この関係で、何度も横浜人形の家に行っている。人形は耽美な世界を作るのにはいい材料もとい資料になるから。展示物であることが分かっているから話しかけはしない。自分だけのモノになれば出来なくはないのだが。ちなみに、相方を連れてきた時は「意外」という反応をされた。いや、人形の博物館があるのって意外か?
人形が好きなのは、祖母の家にある人形と西洋への憧れ(特にヴィクトリア朝)があるからだと思っている。小さい頃から絵本などの中に出てくるドレスは可愛らしかったが、周りが少年漫画大好きばかりだったこともあり、メルヘン好きが理解されることはなかった。いつかはペチコートをスカートの下に穿いてみたいと思っているが、貧乏な私にそれが叶う筈がない。そもそも、髪の色が黒で目の色が茶色という時点で負け組かもしれない。容姿は。
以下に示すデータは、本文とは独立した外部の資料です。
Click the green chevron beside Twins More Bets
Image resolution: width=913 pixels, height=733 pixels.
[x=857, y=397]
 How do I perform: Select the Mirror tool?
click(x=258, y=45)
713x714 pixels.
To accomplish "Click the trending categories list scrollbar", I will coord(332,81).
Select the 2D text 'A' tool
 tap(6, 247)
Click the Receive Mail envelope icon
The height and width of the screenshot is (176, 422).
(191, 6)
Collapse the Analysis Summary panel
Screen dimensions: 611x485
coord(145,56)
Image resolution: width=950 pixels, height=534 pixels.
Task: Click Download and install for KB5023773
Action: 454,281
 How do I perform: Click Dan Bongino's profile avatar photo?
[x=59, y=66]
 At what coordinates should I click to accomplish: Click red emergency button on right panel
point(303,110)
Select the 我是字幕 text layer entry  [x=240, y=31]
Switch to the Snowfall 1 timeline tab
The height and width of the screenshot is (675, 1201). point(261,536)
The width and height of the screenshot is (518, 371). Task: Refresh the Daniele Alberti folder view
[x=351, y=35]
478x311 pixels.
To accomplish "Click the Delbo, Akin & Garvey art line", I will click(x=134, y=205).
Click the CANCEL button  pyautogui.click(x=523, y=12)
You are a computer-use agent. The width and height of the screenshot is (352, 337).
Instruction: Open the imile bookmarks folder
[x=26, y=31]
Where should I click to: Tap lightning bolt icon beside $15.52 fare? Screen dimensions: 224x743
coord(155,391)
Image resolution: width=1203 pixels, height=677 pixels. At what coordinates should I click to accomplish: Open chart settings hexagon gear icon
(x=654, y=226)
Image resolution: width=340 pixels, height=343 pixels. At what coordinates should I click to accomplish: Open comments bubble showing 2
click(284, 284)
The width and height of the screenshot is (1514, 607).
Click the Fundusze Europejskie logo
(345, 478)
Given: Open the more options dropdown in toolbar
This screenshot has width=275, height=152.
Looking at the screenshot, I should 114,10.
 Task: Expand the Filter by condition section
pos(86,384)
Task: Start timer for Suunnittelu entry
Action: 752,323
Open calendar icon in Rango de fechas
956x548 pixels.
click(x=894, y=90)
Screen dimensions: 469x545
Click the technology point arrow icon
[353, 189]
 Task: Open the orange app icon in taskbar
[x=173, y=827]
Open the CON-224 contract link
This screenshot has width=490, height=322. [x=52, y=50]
だからお絵描きばかりしているし、小説だって書くのだ。その為ならばどんなことでもするし、何だって手に入れる。憧れを形に出来たなら、ウケを狙うなどどうでも良くなる。
不気味でかわいいし、美しいから西洋人形が大好きなのだと改めて感じた。虚ろなる毒と、壊れゆく儚さと。子どもの傍に寄り添えるような可愛らしさが一緒くたになっていて、今でも欲しいと思う。小遣いを貯めて、いつか買うんだと思わせるくらいに、高嶺の花なのだから。